Le système de gestion entre acteurs va entrer dans un système de gestion politique : différentes échelles et acteurs. Ce système de gestion de l’eau s’articule autour du territoire du problème, du territoire de gestion de l’eau (zone humide, bassin versant) et du territoire de la décision : le système de gouvernance doit faire face à des usages et usagers, et à un système politico-administratif dans lequel les jeux de pouvoir s’entremêlent et se rencontrent.

– Echelle = on parle de crise, de guerre de l’eau, de manque, mais il faut introduire la notion d’échelle pour analyser ces phénomènes, relatifs. La question des échelles est importante car la ressource disponible est irrégulière dans le temps et l’espace, mais on réfléchit en termes de moyennes annuelles (Espagne : le nb moyen de m3 / an / hab est de 2 500 m3, mais si l’on considère des échelles plus fines cela varie). Dans les grands débats sur la question de manque d’eau, il faut éclairer les usages, le type de ressource, par rapport à des besoins, et il faut définir une échelle pour parler des quantités disponibles et utilisées : recontextualiser.

– Système = on connait le cycle de l’eau, mais il y a une autre façon de voir la gestion de l’eau dans une approche systémique : c’est le système des redevances et la circulation de l’argent entre catégories de gestionnaires et d’usagers (pouvoir, argent et informations). Les choses sont interconnectées (réseaux), en système. Les circulations d’eau, de pouvoir et d’argent, ont des traductions spatiales.
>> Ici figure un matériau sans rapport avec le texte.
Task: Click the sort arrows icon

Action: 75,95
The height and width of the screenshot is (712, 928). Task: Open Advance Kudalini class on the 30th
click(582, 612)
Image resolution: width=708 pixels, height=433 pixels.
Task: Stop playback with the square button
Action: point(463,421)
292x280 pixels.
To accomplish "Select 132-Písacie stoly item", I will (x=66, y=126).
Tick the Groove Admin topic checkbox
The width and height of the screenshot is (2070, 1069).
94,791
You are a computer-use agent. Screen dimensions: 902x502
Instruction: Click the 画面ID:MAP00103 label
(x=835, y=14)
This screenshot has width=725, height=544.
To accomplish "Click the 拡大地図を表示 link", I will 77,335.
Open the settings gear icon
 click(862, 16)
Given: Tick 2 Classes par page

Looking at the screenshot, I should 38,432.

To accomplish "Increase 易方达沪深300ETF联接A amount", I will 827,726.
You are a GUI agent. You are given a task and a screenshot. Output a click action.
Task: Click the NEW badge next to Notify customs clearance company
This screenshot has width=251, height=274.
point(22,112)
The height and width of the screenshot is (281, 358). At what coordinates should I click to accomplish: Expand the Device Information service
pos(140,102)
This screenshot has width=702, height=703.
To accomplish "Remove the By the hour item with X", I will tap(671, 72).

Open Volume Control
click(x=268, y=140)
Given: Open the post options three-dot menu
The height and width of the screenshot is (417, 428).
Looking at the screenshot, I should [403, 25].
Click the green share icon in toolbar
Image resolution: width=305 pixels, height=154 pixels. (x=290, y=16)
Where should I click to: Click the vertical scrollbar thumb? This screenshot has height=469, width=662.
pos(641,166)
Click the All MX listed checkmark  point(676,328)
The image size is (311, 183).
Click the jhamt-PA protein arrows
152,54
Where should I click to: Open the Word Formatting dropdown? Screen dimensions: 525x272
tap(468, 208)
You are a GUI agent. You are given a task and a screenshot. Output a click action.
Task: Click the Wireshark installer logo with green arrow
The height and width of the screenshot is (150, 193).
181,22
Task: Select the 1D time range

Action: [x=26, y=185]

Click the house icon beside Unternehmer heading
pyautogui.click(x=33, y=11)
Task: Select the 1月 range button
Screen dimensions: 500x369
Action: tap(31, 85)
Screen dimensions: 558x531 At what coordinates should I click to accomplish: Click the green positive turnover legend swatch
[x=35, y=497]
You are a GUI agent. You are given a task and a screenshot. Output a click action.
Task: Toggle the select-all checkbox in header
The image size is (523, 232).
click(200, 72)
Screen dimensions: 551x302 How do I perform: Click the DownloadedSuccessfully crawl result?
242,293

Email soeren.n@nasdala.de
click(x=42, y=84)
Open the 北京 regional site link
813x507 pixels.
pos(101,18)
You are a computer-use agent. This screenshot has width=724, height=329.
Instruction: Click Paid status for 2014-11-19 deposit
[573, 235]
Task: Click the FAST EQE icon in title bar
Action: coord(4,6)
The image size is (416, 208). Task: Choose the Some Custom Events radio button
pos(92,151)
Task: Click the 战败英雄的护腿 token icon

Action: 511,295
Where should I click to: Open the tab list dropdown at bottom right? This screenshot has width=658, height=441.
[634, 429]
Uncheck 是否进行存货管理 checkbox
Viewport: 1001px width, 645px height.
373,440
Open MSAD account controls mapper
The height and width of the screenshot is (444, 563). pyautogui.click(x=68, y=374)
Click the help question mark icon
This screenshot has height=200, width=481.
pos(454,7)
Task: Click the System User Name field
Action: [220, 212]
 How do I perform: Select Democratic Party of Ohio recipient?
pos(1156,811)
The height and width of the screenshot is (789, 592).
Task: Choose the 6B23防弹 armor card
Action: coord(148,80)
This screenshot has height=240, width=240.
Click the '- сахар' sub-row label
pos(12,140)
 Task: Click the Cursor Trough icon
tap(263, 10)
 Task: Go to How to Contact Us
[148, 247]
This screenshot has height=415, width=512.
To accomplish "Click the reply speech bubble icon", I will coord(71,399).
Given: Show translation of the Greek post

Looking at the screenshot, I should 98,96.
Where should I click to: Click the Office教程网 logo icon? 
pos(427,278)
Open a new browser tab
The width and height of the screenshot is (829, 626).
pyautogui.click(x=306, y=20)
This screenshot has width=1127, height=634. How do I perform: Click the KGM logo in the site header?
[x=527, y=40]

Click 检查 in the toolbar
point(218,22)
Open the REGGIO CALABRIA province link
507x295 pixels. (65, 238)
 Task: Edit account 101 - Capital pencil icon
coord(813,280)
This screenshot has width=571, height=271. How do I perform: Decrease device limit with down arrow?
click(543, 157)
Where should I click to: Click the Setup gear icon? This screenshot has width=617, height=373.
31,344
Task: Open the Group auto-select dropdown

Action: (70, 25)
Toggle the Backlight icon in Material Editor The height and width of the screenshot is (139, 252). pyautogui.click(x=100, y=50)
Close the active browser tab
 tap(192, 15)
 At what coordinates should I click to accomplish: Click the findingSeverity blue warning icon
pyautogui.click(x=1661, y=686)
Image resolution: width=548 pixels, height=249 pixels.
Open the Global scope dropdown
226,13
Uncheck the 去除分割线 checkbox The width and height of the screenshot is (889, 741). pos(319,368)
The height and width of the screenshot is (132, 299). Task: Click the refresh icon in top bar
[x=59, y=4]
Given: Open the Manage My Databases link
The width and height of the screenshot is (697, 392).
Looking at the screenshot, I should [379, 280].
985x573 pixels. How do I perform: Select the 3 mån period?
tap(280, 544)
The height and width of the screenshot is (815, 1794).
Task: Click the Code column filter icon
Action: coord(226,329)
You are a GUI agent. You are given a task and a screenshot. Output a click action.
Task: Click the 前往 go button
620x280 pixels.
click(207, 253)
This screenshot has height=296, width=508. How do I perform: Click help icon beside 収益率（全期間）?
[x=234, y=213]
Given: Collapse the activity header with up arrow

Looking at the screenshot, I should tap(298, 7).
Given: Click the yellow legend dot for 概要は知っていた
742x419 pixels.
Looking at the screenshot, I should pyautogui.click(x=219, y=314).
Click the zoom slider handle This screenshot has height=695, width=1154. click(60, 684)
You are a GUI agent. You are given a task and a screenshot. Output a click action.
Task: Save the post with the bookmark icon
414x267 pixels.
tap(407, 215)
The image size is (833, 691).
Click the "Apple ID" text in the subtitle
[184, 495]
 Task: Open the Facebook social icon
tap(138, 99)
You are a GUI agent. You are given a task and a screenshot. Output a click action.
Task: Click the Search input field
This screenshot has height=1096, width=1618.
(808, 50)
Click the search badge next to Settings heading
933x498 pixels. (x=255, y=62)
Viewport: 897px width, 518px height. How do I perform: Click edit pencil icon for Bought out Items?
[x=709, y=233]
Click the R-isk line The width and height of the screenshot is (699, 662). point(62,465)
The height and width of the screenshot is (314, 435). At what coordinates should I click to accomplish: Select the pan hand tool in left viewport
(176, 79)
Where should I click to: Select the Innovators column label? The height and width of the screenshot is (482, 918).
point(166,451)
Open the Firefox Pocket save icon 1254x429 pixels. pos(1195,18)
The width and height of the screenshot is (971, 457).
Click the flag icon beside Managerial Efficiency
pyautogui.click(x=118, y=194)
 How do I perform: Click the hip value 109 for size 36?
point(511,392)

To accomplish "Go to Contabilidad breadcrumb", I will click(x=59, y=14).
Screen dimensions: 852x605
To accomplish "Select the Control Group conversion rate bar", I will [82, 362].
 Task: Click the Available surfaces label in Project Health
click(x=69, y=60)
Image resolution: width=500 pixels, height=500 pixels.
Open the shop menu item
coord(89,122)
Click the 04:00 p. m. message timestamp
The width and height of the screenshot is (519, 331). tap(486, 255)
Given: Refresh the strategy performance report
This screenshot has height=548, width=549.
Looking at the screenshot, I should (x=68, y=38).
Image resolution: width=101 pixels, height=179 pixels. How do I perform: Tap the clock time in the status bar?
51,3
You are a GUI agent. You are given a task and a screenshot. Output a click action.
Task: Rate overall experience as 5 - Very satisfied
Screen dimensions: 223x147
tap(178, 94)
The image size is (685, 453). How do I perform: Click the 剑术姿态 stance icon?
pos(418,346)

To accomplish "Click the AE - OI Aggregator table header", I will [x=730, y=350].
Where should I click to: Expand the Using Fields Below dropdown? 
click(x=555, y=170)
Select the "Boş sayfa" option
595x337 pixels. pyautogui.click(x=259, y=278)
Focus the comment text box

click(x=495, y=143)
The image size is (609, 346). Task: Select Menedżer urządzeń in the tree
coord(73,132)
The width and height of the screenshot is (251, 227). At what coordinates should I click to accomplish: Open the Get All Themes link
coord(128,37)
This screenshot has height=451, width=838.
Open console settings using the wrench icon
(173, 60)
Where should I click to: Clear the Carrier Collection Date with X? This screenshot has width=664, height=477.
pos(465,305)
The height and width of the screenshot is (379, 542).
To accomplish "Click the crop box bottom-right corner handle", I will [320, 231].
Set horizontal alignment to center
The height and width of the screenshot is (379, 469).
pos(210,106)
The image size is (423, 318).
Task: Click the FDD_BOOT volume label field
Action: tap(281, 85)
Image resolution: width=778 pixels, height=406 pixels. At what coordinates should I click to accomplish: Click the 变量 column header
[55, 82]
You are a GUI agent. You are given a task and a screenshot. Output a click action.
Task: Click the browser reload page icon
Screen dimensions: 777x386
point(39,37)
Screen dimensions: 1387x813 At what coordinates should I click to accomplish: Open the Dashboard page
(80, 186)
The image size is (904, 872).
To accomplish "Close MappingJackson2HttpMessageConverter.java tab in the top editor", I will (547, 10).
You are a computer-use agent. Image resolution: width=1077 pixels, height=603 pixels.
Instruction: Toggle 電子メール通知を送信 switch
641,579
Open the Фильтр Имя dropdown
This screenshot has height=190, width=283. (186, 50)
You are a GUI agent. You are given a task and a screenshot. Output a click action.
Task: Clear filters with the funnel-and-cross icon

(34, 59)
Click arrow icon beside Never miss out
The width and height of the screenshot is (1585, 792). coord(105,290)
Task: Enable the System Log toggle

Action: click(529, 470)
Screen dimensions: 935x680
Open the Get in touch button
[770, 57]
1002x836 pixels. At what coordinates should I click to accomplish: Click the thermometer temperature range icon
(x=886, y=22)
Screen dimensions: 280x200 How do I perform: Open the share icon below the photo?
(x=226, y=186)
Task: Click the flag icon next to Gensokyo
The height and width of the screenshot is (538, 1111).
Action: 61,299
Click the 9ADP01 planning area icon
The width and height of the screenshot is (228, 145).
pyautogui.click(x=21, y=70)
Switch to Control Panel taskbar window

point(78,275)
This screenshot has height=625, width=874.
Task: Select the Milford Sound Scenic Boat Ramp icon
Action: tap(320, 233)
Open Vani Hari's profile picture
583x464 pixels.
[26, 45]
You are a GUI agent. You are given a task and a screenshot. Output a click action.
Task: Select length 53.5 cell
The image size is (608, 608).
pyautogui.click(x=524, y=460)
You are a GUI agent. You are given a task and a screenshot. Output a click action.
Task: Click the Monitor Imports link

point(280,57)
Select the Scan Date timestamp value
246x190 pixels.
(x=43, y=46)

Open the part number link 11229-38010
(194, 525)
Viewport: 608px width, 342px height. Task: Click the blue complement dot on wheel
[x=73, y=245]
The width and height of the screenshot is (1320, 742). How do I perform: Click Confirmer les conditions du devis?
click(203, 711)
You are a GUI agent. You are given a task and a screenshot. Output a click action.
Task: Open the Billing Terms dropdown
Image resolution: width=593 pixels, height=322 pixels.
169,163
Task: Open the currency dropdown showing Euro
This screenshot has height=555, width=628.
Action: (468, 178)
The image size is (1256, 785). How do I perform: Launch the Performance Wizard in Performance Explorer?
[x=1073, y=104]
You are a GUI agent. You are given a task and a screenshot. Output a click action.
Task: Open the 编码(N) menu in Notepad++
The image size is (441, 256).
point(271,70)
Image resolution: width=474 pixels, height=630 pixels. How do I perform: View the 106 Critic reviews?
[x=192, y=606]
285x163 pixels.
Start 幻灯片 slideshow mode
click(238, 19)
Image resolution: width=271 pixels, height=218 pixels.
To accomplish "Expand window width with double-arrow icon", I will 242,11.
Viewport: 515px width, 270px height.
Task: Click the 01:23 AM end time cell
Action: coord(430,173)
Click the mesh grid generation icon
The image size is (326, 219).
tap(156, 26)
Volonté de l’Agglomération (maintenant Métropole) de Montpellier de faire retourner le service d’eau potable en régie pour homogénéiser le prix de l’eau sur les 31 communes de l’agglomération. La gestion de l’eau (qui vient des sources du Lez, eau karstique de qualité) interroge les relations entre de l’arrière-pays et la toute nouvelle métropole. Ses représentants siègent au sein des syndicats de gestion de l’eau, et les élus qui composeront à terme les syndicats seront majoritairement issus de la Métropole. La logique métropolitaine s’ancre dans les territoires et influe sur leurs dynamiques.

Conclusion :
L’eau oscille entre quatre polarités : nature, science, espace et société. Les ressources en eau ne sont pas des données. Une fois passée par le filtre social, la source devient ressource, et peut être mise en gestion par la société. Les priorités ont oscillé dans le temps. Cela débouche sur les interrogations suivantes : Qu’est ce que la nature/le cours d’eau/l’eau ? A quoi doit-elle/il servir ?Comment doit-elle/il être géré-e ? A quelle échelle ? Avec quels acteurs ? Et quels financements ?
Un processus politique encadre la gestion de l’eau : l’européanisation (entre 80 et 85% des lois françaises sont issues des directives de l’UE). La DCE (Directive Cadre Européenne) a un impact règlementaire mais aussifinancier. Les questions de décentralisation, de régionalisation, de répartition des pouvoirs, sont centrales. La gestion de l’eau n’est pas neutre : c’est la question de la répartition sociale et spatiale des coûts et des bénéfices.

La gestion exprime la nécessité de réguler deux tensions : aménagement et protection de la ressource. Processus tensionnel sans cesse entrain de se construire. La gestion est un processus intentionnel : intention d’un groupe social sur un élément naturel pour participer à sa protection, sa valorisation, et intégrer le fonctionnement de cette ressource.